* Compiti da svolgere:
a: Secondo l'articolo sui tormentoni estivi, quale canzone del 2018 manca quest'anno?
b: Prosegui l'articolo sui tormentoni estivi dopo l'ultima frase riportata.

* Estratto della fonte:

In un momento in cui il pop non riesce nemmeno a sfornare tormentoni, c'è bisogno di qualcuno che riporti agli antichi lustri la tradizione vocale italiana. Magari un bel gruppo a cappella. Magari loro.

Rivogliamo i Neri per Caso

Domanda a bruciapelo: qual è il tormentone dell’estate? Di solito uno risponde al volo, sparando l’unico titolo che da maggio a settembre colonizza di prepotenza baretti sulla spiaggia, stazioni radio che ti ascolti con la macchina piena di bagagli, supermercati dove entri anche solo a prendere fresco (non lo fanno solo gli anziani).

Eppure quest’anno non è facile rispondere. Non è che manchino i concorrenti dell’annuale corsa al trono di sabbia, anzi. È proprio che qui nessuno sta vincendo. L’ecosistema dei tormentoni è così saturo che si sono venuti a creare tanti micro-ecosistemi che hanno finito col frammentare ascolti e ascoltatori, anche per colpa del fatto che banalmente manca la hit. Manca la Roma Bangkok del 2018.

[Voci contenute in un dataset]

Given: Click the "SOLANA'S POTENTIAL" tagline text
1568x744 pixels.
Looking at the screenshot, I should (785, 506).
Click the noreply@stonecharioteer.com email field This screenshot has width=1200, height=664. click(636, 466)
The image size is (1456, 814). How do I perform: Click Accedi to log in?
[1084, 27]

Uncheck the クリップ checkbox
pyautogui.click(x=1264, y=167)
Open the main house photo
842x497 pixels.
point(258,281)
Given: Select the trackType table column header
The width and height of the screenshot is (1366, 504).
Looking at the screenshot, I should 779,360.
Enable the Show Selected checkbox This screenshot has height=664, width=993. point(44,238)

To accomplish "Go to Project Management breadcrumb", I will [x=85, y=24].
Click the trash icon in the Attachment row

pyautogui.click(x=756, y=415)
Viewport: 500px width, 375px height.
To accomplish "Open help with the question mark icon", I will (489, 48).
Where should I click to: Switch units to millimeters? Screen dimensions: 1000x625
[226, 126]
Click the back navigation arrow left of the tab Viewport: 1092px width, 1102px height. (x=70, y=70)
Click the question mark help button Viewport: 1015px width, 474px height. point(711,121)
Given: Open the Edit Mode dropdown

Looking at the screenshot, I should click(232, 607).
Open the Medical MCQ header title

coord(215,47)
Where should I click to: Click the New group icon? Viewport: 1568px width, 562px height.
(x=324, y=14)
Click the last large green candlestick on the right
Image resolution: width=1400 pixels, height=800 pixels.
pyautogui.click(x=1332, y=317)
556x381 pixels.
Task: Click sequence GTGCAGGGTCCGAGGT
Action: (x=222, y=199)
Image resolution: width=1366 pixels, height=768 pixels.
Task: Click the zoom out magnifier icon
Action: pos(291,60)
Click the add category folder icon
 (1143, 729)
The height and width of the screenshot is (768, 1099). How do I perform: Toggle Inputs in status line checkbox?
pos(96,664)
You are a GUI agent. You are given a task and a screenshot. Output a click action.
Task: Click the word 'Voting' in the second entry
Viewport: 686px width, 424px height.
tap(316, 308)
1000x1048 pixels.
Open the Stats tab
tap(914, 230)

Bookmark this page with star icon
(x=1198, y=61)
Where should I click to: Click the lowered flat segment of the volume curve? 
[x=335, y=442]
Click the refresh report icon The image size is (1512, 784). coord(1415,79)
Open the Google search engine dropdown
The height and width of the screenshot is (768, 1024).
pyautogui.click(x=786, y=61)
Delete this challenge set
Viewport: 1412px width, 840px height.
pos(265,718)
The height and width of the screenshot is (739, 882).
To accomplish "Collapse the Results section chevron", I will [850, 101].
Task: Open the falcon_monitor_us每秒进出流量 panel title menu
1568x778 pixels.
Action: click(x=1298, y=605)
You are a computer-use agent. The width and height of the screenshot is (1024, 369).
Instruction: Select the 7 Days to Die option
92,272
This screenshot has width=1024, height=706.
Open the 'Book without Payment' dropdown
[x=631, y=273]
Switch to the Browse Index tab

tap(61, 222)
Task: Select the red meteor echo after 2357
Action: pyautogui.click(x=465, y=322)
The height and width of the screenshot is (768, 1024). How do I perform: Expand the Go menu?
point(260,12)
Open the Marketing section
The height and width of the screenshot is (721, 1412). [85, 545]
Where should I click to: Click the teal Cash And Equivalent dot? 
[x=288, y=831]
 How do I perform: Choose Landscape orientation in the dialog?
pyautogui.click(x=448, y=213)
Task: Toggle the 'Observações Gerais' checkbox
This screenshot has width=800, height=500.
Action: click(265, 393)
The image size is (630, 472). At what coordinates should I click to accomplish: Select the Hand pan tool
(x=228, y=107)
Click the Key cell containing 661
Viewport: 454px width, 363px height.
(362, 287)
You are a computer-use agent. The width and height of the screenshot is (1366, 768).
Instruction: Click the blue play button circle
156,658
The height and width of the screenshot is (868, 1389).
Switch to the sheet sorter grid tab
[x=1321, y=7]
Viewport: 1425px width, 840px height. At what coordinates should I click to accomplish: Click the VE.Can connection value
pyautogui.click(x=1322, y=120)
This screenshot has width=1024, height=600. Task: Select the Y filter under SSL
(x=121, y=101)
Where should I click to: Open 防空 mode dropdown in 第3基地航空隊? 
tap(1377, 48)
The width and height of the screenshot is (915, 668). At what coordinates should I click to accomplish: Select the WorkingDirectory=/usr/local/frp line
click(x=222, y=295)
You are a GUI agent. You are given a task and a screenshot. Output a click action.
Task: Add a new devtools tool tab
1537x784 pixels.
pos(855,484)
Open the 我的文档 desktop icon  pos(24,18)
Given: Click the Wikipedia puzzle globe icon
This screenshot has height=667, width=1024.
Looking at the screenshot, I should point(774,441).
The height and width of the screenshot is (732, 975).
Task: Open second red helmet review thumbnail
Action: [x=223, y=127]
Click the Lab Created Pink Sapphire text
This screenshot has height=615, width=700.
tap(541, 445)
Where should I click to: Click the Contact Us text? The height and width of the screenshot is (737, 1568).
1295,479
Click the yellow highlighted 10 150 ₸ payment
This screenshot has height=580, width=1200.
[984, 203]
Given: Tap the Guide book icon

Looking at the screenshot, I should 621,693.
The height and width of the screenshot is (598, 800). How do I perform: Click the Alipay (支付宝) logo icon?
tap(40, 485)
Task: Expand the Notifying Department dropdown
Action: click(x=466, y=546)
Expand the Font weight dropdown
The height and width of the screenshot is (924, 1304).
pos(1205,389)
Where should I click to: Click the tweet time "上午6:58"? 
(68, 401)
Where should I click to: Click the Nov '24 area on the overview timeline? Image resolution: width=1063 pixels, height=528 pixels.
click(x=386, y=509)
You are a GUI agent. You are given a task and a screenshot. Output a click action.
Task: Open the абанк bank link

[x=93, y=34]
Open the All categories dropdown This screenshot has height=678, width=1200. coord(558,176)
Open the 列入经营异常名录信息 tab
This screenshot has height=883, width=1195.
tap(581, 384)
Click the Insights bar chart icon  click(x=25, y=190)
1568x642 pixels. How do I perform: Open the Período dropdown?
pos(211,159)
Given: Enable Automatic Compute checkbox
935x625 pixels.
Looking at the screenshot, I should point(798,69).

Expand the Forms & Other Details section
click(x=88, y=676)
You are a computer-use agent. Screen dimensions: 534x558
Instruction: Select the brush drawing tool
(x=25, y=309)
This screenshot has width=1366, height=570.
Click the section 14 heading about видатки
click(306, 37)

* Soluzioni:
a: Roma Bangkok.

b:
Siamo arrivati a un punto di stallo, perché il reggaeton sta cominciando a infastidire pure le insegnanti di zumba e i pezzi sono così uguali fra loro che potresti cantare la strofa di Da Zero a Cento di Baby K col ritornello di La Cintura di Alvaro Soler senza che nessuno si accorga di nulla, nemmeno che una è in italiano e l’altra in spagnolo. Detto ciò, qua bisogna fare qualcosa.

Qua ci vuole qualcuno che, almeno momentaneamente perché tanto il tempo è ciclico, riporti in pressione i manometri del pop. Qualcuno che torni a lubrificare i pistoni arrugginiti della tradizione vocale italiana. Qualcuno che—e giuro posso passare in rassegna tutta la sala macchine—rimetta in moto gli ingranaggi dei tormentoni, magari con una bella selezione di RnB, gospel e reggae. Oh, ci vogliono i Neri per Caso.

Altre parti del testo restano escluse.